YOUR GOAL:
Copy out the data below, replacing every "Instruction" with "Goal" and keeping everything else the same.

DATASET ROWS:

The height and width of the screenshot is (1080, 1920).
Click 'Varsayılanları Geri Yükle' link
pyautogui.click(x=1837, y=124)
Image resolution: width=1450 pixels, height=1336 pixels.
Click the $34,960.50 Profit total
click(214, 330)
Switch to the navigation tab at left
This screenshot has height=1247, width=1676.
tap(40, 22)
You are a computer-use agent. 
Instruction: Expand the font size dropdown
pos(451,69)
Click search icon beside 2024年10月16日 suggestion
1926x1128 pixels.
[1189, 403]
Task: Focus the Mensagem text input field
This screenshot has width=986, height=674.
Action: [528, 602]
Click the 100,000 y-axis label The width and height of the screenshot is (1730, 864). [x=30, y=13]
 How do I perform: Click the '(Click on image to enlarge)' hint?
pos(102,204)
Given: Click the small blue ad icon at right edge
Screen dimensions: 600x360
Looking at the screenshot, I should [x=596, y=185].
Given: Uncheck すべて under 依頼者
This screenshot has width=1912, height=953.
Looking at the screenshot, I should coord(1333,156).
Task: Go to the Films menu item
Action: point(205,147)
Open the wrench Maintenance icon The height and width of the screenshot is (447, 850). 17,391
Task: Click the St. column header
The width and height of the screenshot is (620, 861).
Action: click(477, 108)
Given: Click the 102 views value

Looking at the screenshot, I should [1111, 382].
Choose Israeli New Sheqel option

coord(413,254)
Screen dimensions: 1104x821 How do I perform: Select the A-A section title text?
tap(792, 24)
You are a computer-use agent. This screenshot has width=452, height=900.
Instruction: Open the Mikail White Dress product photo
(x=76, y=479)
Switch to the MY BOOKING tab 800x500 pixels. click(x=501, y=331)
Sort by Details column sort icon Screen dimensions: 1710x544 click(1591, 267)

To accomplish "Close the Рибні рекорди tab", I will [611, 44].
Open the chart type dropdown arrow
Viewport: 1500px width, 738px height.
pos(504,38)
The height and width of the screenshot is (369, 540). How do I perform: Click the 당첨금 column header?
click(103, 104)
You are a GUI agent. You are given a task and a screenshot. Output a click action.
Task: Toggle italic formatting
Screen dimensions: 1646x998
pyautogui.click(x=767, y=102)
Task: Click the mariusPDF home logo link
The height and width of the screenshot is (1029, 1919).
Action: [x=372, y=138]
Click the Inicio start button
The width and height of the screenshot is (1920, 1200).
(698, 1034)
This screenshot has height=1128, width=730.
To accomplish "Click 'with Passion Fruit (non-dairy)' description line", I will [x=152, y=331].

OUTPUT FOR THIS TASK:
The height and width of the screenshot is (1080, 1920).
Click 'Varsayılanları Geri Yükle' link
pyautogui.click(x=1837, y=124)
Image resolution: width=1450 pixels, height=1336 pixels.
Click the $34,960.50 Profit total
click(214, 330)
Switch to the navigation tab at left
This screenshot has height=1247, width=1676.
tap(40, 22)
You are a computer-use agent. 
Goal: Expand the font size dropdown
pos(451,69)
Click search icon beside 2024年10月16日 suggestion
1926x1128 pixels.
[1189, 403]
Task: Focus the Mensagem text input field
This screenshot has width=986, height=674.
Action: [528, 602]
Click the 100,000 y-axis label The width and height of the screenshot is (1730, 864). [x=30, y=13]
 How do I perform: Click the '(Click on image to enlarge)' hint?
pos(102,204)
Given: Click the small blue ad icon at right edge
Screen dimensions: 600x360
Looking at the screenshot, I should [x=596, y=185].
Given: Uncheck すべて under 依頼者
This screenshot has width=1912, height=953.
Looking at the screenshot, I should coord(1333,156).
Task: Go to the Films menu item
Action: point(205,147)
Open the wrench Maintenance icon The height and width of the screenshot is (447, 850). 17,391
Task: Click the St. column header
The width and height of the screenshot is (620, 861).
Action: click(477, 108)
Given: Click the 102 views value

Looking at the screenshot, I should [1111, 382].
Choose Israeli New Sheqel option

coord(413,254)
Screen dimensions: 1104x821 How do I perform: Select the A-A section title text?
tap(792, 24)
You are a computer-use agent. This screenshot has width=452, height=900.
Goal: Open the Mikail White Dress product photo
(x=76, y=479)
Switch to the MY BOOKING tab 800x500 pixels. click(x=501, y=331)
Sort by Details column sort icon Screen dimensions: 1710x544 click(1591, 267)

To accomplish "Close the Рибні рекорди tab", I will [611, 44].
Open the chart type dropdown arrow
Viewport: 1500px width, 738px height.
pos(504,38)
The height and width of the screenshot is (369, 540). How do I perform: Click the 당첨금 column header?
click(103, 104)
You are a GUI agent. You are given a task and a screenshot. Output a click action.
Task: Toggle italic formatting
Screen dimensions: 1646x998
pyautogui.click(x=767, y=102)
Task: Click the mariusPDF home logo link
The height and width of the screenshot is (1029, 1919).
Action: [x=372, y=138]
Click the Inicio start button
The width and height of the screenshot is (1920, 1200).
(698, 1034)
This screenshot has height=1128, width=730.
To accomplish "Click 'with Passion Fruit (non-dairy)' description line", I will [x=152, y=331].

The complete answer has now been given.